Pero a los que no le dan de comer les muerde.

– Este perro sabe lo que se hace.

Primero llegó la voz.

– ¡Pero es que nunca ha visto un coche esta niña!

Y luego apareció la dueña, ochenta kilos de ancho por cuarenta años de alto y las cejas marrones dibujadas tan al norte de la cara que se habían salido de órbita.

– En la casa hay tres coches y tienes que armar la marimorena cuando llega uno.

– Es que el perro no me dejaba decírselo.

– Pues ya está dicho.

Y eran grandes aquellos ojos enriquecidos por las pestañas postizas y la curiosidad.

– ¿Qué se le ofrece?

– He hablado en Águilas con sus parientes y me han enviado aquí.
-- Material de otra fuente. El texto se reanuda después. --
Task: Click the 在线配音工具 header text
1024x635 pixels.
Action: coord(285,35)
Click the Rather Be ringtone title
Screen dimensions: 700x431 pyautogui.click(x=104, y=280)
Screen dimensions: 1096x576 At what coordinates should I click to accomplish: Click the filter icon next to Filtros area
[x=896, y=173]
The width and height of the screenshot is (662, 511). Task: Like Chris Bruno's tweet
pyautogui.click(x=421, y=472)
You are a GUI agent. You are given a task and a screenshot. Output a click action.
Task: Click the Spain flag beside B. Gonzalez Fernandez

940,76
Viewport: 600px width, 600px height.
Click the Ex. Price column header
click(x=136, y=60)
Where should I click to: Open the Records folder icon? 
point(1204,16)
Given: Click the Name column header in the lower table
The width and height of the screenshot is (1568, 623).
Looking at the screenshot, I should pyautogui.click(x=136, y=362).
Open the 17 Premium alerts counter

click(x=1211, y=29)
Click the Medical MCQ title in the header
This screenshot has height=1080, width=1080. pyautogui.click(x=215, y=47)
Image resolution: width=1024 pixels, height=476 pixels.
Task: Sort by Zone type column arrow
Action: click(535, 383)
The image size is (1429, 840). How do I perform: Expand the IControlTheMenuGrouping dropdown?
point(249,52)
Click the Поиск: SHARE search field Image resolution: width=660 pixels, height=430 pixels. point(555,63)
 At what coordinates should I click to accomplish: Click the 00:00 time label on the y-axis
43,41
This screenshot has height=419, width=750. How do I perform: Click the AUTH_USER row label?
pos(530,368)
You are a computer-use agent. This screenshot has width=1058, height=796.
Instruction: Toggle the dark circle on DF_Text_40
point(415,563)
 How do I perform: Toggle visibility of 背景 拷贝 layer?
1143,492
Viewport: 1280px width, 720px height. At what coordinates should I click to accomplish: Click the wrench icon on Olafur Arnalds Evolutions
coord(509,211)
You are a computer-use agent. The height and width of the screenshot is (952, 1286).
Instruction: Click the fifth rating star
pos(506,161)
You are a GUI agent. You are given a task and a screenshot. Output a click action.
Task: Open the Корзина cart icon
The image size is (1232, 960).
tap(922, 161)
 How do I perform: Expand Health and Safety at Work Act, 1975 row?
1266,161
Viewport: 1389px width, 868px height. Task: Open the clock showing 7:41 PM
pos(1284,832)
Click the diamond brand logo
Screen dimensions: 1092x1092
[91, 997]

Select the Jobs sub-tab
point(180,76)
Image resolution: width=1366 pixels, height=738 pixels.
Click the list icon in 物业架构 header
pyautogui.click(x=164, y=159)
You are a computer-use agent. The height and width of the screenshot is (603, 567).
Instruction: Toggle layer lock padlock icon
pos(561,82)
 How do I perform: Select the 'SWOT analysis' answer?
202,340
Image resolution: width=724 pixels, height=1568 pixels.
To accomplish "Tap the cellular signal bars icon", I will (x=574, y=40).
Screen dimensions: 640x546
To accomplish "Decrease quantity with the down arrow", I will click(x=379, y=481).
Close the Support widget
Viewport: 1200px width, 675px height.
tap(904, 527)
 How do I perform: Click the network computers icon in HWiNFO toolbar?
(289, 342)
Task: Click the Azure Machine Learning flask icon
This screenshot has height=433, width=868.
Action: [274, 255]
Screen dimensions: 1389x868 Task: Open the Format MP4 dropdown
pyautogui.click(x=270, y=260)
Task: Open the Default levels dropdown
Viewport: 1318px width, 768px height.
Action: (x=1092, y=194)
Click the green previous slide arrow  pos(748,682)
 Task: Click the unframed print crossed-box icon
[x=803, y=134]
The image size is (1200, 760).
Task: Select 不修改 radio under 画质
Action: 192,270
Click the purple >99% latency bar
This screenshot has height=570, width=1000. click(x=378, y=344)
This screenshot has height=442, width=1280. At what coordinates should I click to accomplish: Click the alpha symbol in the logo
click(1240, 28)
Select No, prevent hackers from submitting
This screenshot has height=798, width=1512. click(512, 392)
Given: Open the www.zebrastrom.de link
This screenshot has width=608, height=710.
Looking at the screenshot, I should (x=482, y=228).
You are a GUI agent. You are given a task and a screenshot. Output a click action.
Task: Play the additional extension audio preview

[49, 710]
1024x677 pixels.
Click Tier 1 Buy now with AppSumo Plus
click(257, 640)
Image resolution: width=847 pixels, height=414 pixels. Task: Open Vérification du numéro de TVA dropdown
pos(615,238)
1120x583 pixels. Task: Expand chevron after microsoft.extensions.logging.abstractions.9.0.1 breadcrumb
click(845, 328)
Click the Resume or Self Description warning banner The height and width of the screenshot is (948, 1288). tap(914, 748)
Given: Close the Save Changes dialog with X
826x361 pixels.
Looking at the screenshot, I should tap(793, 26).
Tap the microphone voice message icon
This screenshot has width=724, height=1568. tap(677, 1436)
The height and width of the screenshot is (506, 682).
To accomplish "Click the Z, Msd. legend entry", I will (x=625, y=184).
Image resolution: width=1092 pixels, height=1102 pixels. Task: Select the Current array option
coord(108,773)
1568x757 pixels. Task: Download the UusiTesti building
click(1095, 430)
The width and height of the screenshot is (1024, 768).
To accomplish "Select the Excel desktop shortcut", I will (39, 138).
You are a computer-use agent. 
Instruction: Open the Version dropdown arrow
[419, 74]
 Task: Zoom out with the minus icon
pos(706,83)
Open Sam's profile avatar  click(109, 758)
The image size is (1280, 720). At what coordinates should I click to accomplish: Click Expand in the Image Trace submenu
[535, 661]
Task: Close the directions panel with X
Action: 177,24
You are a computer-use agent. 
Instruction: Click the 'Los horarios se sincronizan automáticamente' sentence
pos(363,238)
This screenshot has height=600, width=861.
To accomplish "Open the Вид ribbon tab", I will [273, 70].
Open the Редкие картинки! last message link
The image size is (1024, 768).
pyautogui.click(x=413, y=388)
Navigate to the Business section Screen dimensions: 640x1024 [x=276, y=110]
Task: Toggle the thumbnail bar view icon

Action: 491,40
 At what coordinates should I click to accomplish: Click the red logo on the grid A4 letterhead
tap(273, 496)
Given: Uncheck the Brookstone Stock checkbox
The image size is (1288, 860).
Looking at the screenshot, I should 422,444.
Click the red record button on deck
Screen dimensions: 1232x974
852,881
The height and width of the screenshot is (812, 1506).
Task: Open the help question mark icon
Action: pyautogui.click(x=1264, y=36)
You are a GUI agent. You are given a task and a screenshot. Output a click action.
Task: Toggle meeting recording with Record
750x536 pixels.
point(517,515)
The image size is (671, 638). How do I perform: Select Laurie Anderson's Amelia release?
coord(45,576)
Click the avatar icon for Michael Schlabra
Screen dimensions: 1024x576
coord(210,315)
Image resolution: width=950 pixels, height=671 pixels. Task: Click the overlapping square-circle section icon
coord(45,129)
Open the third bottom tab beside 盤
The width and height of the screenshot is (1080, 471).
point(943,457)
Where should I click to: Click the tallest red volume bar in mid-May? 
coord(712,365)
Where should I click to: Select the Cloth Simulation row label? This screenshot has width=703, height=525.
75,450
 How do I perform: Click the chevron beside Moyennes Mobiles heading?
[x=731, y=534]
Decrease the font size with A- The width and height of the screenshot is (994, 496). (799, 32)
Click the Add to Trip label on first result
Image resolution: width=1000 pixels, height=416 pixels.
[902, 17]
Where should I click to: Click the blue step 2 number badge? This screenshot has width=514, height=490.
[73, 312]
– Lleva el coche hecho un asco -dijo la mujer examinando con desagrado el aspecto de viejo caballo cansado que tenía el Ford Fiesta de Carvalho-. Lucita, pásale un trapo al coche del señor que no tiene ni por dónde mirar.

– No se moleste.

Pero era inútil.

– Es que hay un polvo por estos caminos. Desde hace meses que no cae agüica recalaera y sólo de vez en cuando un poco de matapolvillo que hace más mal que bien. ¿Pero usted no es de Águilas?

Los grandes ojos se habían fijado en la matrícula.

– Vengo desde Barcelona. Es por un asunto relacionado con Encarna, Encarna Abellán.

– ¡Encarna, mi Encarna! Ya era hora que supiera algo de ella. Vaya lunática. Tan pronto me manda cartas que no puedo acabar de leer ni en un mes como no me dice ni pío. Pase. Y tú, niña, deja a “Bronco” y pásale un trapo y agua por el coche del señor, sobre todo por el parabrisas. No puedo soportar los coches sucios, y además son un peligro, para el que conduce y para los otros.

Mientras Carvalho la seguía a través de un recibidor excesivo en todo y aceptaba un butacón almenado en el salón con piano y un enorme televisor acondicionado para que durmieran dentro los presentadores, pensaba en cómo comunicarle a la castellana la noticia de la muerte de su amiga.

– ¿Dónde se ha metido esa descastada?

– Creía que usted ya lo sabía.

– ¿Saber qué? ¿Qué ha pasado?

Alguna vez en su vida Carvalho había descubierto que la expresión más adecuada y simple para comunicar la noticia de una muerte es abatir la mirada y dejarla en el suelo, como si fuera incapaz de remontar el vuelo.

Así lo hizo.

– ¿No me dirá usted que Encarna…?

La mirada seguía obstinadamente abatida y el estallido de sollozos la puso en movimiento para acoger con solidaridad las convulsiones de aquel rostro incontrolado, en el que las lágrimas, los parpadeos, los rugidos narinales y las crueles frotaciones de las yemas de los dedos habían provocado el desastre de la congoja más desesperada.